Stromal netrin 1 coordinates renal arteriogenesis and mural cell differentiation.

机构信息

Department of Molecular Biology, University of Texas Southwestern Medical Center, 5323 Harry Hines Blvd., Dallas, TX 75390, USA.

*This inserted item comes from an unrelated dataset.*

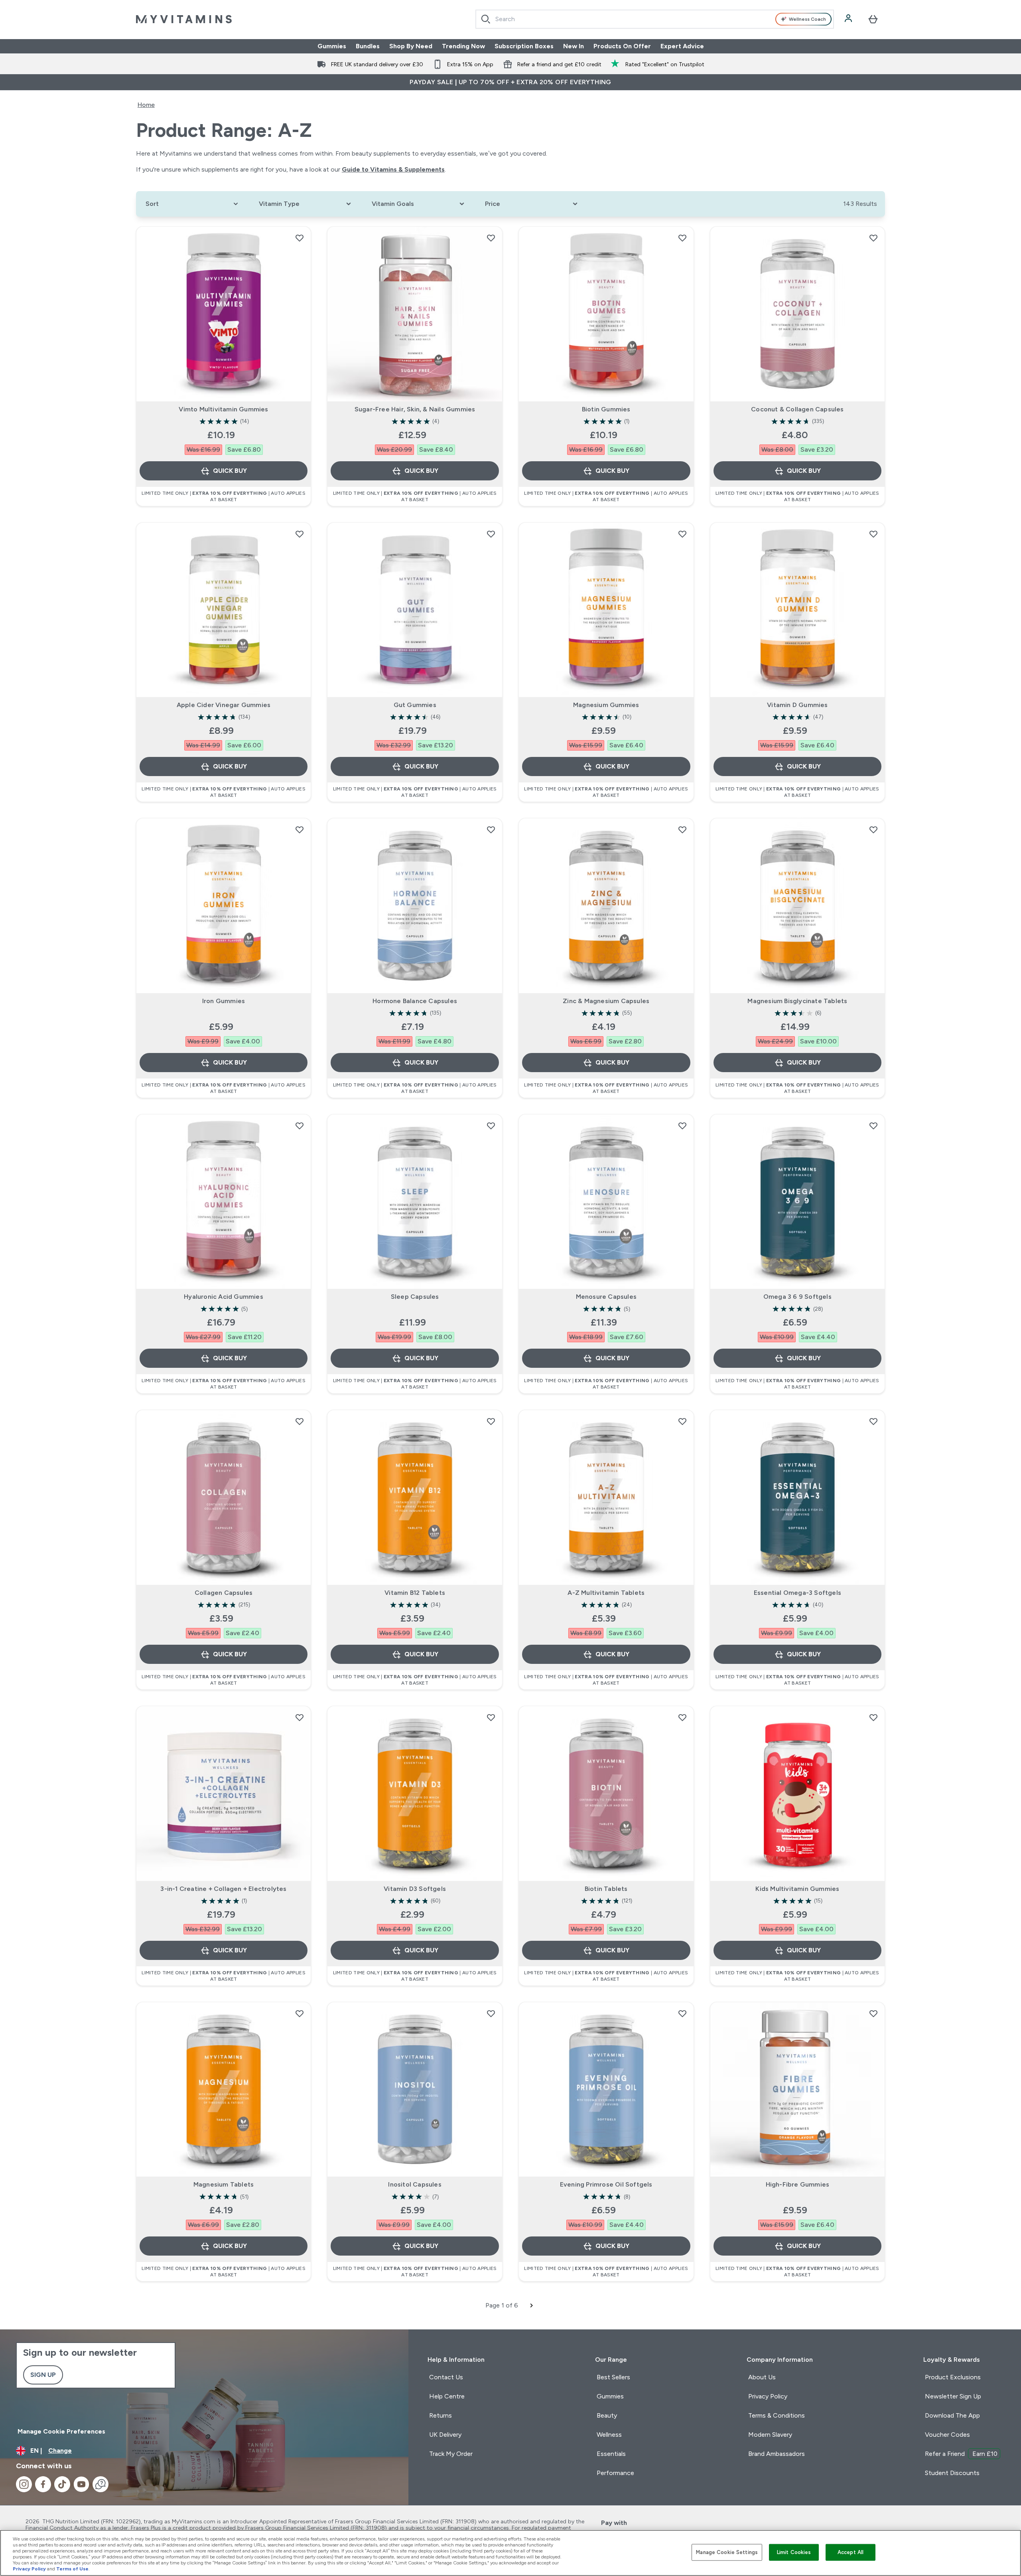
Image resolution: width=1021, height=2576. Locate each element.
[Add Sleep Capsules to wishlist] (491, 1126)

Center for Regenerative Science and Medicine, University of Texas Southwestern Medical Center, 5323 Harry Hines Blvd., Dallas, TX 75390, USA.

出版信息

Development. 2023 Nov 15;150(22). doi: 10.1242/dev.201884. Epub 2023 Nov 22.

DOI:10.1242/dev.201884
PMID:37823339
原文链接:https://pmc.ncbi.nlm.nih.gov/articles/PMC10690105/
Abstract

The kidney vasculature has a complex architecture that is essential for renal function. The molecular mechanisms that direct development of kidney blood vessels are poorly characterized. We identified a regionally restricted, stroma-derived signaling molecule, netrin 1 (Ntn1), as a regulator of renal vascular patterning in mice. Stromal progenitor (SP)-specific ablation of Ntn1 (Ntn1SPKO) resulted in smaller kidneys with fewer glomeruli, as well as profound defects of the renal artery and transient blood flow disruption. Notably, Ntn1 ablation resulted in loss of arterial vascular smooth muscle cell (vSMC) coverage and in ectopic SMC deposition at the kidney surface. This was accompanied by dramatic reduction of arterial tree branching that perdured postnatally. Transcriptomic analysis of Ntn1SPKO kidneys revealed dysregulation of vSMC differentiation, including downregulation of Klf4, which we find expressed in a subset of SPs. Stromal Klf4 deletion similarly resulted in decreased smooth muscle coverage and arterial branching without, however, the disruption of renal artery patterning and perfusion seen in Ntn1SPKO. These data suggest a stromal Ntn1-Klf4 axis that regulates stromal differentiation and reinforces stromal-derived smooth muscle as a key regulator of renal blood vessel formation.

摘要

肾脏的脉管系统具有复杂的结构,这对于肾脏功能至关重要。然而,指导肾脏血管发育的分子机制还没有得到很好的描述。我们发现,神经导向因子 1(netrin 1,Ntn1)是一种局限于区域的、基质衍生的信号分子,可作为调节小鼠肾脏血管模式形成的因子。基质祖细胞(stromal progenitor,SP)特异性 Ntn1 缺失(Ntn1SPKO)导致肾脏变小,肾小球数量减少,肾动脉严重缺陷和短暂的血流中断。值得注意的是,Ntn1 缺失导致动脉血管平滑肌细胞(vascular smooth muscle cell,vSMC)覆盖丧失,并在肾脏表面异位沉积 SMC。这伴随着动脉树分支的显著减少,这种情况在出生后持续存在。Ntn1SPKO 肾脏的转录组分析显示 vSMC 分化失调,包括 Klf4 的下调,我们发现 Klf4 在一小部分 SP 中表达。然而,基质 Klf4 缺失并没有像 Ntn1SPKO 那样导致动脉分支的破坏和肾脏动脉模式的破坏,也没有导致动脉分支的破坏和肾脏动脉模式的破坏。这些数据表明,基质 Ntn1-Klf4 轴调节基质分化,并加强基质衍生的平滑肌作为肾脏血管形成的关键调节因子。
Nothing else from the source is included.